I love ephemeron and always study it patiently. Almost as if it were part of the novel whose pages I’m turning. It’s a clue worthy of attention. Scrawled on the title page of my used copy of Nicholson Baker’s The Mezzanine are these words, in their relative position, too.
Mabe the problem
is you can only
write one of
It appears that Rich is a novelist or a writer of some sort. Damn, would that I could buy a last name from Pat Sajak right about now! I’m a natural enquirer, you see. I desperately want to know if Rich is a wannabe or if he’s really got the goods.
You will have noticed that John, like the rest of us, is prone to mental slippages. His brain is traveling faster than his clumsy hand. Undoubtedly, in his mind’s eye, he sees the “y” of “you” just as his hand is completing the “a” in “Mabe,” with the result that this nifty divining rod of a letter gets carelessly dropped. Mabe happens.

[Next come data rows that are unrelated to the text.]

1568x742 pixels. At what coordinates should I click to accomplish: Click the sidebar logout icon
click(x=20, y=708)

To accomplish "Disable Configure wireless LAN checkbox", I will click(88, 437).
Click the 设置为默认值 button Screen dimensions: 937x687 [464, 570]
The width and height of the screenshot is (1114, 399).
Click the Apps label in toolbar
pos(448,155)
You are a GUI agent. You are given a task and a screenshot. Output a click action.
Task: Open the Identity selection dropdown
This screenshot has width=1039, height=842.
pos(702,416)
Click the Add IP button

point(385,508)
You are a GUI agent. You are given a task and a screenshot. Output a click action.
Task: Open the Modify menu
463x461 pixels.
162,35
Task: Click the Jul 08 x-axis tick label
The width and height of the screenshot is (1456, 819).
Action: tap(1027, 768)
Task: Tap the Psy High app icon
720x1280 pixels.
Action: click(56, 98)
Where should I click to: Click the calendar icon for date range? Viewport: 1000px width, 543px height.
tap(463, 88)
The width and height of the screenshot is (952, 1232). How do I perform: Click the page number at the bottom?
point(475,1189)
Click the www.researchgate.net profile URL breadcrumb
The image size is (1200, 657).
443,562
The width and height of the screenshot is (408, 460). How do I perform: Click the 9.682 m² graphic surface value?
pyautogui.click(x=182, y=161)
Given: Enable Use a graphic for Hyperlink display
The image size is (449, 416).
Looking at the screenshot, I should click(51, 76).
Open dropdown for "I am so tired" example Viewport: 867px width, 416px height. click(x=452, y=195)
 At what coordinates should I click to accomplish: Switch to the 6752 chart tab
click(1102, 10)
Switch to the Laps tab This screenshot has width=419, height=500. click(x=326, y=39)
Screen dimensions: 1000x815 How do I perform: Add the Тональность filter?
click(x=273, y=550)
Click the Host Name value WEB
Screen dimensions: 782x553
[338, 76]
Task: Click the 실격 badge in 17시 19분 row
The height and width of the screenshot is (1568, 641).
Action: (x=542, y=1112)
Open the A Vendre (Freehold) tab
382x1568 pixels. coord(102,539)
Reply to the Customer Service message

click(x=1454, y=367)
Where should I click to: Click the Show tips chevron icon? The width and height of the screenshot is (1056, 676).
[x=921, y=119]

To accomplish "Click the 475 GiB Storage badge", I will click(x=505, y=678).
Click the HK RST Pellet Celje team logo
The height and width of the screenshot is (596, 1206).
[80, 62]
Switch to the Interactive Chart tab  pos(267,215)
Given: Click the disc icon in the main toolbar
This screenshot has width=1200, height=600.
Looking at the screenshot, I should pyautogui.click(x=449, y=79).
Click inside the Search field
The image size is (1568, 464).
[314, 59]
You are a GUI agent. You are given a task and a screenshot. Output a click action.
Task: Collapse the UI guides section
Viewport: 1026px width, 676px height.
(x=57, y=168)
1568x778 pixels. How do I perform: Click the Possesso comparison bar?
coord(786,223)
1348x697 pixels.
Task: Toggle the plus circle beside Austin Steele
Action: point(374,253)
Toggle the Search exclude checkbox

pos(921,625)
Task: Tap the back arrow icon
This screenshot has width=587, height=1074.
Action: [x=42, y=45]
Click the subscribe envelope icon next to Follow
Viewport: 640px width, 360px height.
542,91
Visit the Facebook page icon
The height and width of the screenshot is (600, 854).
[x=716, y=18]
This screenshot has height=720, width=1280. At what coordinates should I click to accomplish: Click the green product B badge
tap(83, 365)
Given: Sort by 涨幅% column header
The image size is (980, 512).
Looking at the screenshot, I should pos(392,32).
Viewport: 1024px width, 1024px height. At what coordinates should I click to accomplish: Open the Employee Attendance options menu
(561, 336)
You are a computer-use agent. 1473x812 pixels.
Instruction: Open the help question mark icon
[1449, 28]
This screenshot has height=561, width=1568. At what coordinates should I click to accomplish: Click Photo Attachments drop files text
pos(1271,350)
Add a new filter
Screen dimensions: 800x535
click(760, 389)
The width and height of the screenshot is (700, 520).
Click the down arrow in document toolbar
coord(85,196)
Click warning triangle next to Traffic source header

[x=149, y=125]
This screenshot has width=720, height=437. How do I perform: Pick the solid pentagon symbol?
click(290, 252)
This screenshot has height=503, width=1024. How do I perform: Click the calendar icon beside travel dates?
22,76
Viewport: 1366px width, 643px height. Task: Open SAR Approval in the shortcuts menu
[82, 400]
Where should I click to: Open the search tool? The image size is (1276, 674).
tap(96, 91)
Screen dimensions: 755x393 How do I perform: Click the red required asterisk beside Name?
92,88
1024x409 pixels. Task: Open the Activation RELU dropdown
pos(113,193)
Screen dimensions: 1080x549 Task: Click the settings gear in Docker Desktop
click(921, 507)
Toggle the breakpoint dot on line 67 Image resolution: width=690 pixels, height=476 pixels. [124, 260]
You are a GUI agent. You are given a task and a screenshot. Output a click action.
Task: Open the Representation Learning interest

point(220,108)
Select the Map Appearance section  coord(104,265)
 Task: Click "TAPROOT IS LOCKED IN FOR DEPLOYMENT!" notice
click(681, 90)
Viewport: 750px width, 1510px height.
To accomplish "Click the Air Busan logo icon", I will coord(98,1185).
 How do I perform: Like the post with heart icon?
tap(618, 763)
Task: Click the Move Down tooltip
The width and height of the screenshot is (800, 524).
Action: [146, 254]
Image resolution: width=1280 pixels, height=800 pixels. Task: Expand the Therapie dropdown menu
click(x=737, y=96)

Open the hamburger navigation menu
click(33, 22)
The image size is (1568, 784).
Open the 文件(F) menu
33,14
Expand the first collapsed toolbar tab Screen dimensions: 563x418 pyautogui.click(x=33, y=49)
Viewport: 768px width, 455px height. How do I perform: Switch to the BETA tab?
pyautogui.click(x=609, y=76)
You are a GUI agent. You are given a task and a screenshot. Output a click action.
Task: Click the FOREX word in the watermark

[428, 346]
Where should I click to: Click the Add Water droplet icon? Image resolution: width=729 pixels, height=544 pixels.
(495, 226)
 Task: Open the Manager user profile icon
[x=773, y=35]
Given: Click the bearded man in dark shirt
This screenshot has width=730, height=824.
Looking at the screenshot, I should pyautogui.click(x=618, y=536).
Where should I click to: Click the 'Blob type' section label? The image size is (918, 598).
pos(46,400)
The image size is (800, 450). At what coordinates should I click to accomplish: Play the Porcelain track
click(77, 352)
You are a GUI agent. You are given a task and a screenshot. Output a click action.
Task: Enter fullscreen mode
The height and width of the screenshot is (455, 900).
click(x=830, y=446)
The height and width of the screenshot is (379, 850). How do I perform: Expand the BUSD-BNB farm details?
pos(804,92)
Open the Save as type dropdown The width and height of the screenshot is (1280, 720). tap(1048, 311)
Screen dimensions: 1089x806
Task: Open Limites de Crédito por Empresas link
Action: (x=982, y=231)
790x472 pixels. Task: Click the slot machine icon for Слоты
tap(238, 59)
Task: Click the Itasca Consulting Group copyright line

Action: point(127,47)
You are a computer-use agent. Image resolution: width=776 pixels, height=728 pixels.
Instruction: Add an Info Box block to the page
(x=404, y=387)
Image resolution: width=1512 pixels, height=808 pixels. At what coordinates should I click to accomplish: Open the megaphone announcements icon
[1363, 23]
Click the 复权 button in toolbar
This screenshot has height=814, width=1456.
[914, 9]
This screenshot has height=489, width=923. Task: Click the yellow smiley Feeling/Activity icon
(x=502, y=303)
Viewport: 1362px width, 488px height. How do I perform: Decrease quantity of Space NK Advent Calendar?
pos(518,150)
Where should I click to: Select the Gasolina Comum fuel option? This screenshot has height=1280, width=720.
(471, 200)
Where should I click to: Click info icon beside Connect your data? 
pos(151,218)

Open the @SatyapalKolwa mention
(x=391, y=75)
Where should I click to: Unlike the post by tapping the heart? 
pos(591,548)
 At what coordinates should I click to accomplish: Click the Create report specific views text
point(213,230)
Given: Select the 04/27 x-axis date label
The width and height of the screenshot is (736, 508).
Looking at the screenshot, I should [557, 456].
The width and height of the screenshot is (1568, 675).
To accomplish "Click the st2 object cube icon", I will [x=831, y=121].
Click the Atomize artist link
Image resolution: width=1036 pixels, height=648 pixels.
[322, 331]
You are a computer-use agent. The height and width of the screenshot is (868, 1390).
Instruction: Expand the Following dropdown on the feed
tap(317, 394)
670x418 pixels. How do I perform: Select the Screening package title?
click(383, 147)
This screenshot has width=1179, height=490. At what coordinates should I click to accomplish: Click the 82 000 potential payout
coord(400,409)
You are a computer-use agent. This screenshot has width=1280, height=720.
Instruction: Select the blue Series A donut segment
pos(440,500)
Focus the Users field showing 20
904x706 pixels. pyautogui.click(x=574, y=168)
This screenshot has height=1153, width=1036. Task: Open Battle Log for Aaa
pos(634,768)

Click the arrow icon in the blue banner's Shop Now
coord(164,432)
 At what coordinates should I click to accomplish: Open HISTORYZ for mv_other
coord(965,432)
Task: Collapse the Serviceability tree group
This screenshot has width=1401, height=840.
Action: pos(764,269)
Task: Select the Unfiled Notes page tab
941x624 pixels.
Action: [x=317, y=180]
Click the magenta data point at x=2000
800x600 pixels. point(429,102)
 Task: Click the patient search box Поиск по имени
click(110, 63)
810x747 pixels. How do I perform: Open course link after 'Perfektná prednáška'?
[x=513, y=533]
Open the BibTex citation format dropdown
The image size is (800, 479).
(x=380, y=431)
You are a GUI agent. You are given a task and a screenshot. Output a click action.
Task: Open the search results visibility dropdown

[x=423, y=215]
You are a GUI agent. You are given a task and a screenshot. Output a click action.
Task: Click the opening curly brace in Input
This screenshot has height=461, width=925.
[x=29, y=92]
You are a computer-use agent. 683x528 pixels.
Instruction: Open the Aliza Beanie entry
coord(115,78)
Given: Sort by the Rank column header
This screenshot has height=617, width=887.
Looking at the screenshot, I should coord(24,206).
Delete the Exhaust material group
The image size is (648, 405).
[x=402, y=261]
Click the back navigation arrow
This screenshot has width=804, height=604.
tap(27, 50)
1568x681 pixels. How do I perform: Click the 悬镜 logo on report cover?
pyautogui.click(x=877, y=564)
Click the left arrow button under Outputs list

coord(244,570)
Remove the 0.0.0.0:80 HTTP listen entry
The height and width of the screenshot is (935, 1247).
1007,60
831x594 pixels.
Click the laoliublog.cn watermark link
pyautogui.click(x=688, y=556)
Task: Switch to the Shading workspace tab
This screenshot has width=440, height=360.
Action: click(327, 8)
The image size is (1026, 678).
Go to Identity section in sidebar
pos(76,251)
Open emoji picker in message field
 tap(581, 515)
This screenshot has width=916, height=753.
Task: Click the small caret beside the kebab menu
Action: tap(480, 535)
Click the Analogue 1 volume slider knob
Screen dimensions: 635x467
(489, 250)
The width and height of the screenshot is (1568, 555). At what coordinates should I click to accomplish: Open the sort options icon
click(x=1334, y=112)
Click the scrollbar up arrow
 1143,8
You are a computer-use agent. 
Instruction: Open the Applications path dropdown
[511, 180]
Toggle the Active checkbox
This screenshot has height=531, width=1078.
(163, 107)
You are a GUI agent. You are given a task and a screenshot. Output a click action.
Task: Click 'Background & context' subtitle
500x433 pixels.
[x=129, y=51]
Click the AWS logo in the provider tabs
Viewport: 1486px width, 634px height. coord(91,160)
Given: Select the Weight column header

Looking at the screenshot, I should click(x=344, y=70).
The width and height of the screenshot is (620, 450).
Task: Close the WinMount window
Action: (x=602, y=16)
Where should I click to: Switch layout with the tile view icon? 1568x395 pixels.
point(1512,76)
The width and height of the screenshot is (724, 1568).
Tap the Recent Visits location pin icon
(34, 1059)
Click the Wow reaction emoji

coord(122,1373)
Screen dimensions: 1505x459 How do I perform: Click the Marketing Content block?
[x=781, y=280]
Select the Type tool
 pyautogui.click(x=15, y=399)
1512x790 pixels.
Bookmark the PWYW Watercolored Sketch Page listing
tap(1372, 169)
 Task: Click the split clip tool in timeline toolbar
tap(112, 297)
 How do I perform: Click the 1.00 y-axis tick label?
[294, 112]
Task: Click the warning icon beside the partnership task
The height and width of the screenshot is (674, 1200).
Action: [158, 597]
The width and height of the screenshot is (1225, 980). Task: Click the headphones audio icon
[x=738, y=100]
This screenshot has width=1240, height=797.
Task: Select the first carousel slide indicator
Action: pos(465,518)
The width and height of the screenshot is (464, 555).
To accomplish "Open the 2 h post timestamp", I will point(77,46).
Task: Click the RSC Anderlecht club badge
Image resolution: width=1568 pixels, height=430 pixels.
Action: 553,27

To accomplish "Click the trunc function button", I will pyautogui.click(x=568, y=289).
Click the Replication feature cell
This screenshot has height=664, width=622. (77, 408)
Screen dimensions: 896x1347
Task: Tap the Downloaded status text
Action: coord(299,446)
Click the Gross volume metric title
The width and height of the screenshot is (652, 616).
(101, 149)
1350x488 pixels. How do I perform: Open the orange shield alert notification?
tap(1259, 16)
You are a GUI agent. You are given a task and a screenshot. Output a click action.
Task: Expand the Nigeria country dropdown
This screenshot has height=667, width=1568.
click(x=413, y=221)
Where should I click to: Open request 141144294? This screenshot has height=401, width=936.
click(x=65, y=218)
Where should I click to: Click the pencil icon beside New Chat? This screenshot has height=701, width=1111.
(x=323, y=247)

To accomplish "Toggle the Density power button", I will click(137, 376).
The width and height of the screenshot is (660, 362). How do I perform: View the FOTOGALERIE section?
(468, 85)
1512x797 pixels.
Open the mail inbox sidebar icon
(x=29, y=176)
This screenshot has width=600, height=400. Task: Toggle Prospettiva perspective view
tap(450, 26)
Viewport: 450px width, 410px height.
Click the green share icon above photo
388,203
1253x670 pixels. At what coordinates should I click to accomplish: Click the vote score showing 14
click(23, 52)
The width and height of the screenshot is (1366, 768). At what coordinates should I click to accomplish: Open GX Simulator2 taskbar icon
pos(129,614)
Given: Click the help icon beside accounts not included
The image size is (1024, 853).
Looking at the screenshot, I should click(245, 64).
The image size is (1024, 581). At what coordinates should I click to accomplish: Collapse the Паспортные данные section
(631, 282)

Differential speed is the mother of many spelling mistakes. That’s a fact.
Rich isn’t a casual reader, either. No, he reads with intention and directed concentration. On the first page, he carefully underlines a word or a combination of words 9 times in pencil. The lines are straight. Neat. But something happens in Rich’s reading experience. Not pleasant, I gather, judging by the complete absence of pencil marks beyond page one. He stops reading. Quite abruptly, too.
This doesn’t bode well for my reading of The Mezzanine.
Serendipitously, the last words he underlines are these, “the curve of each fan blade picks up the light for an instant on its circuit and then hands it off to its successor.”
I am Rich’s successor and will make his frustration manifest. Soon.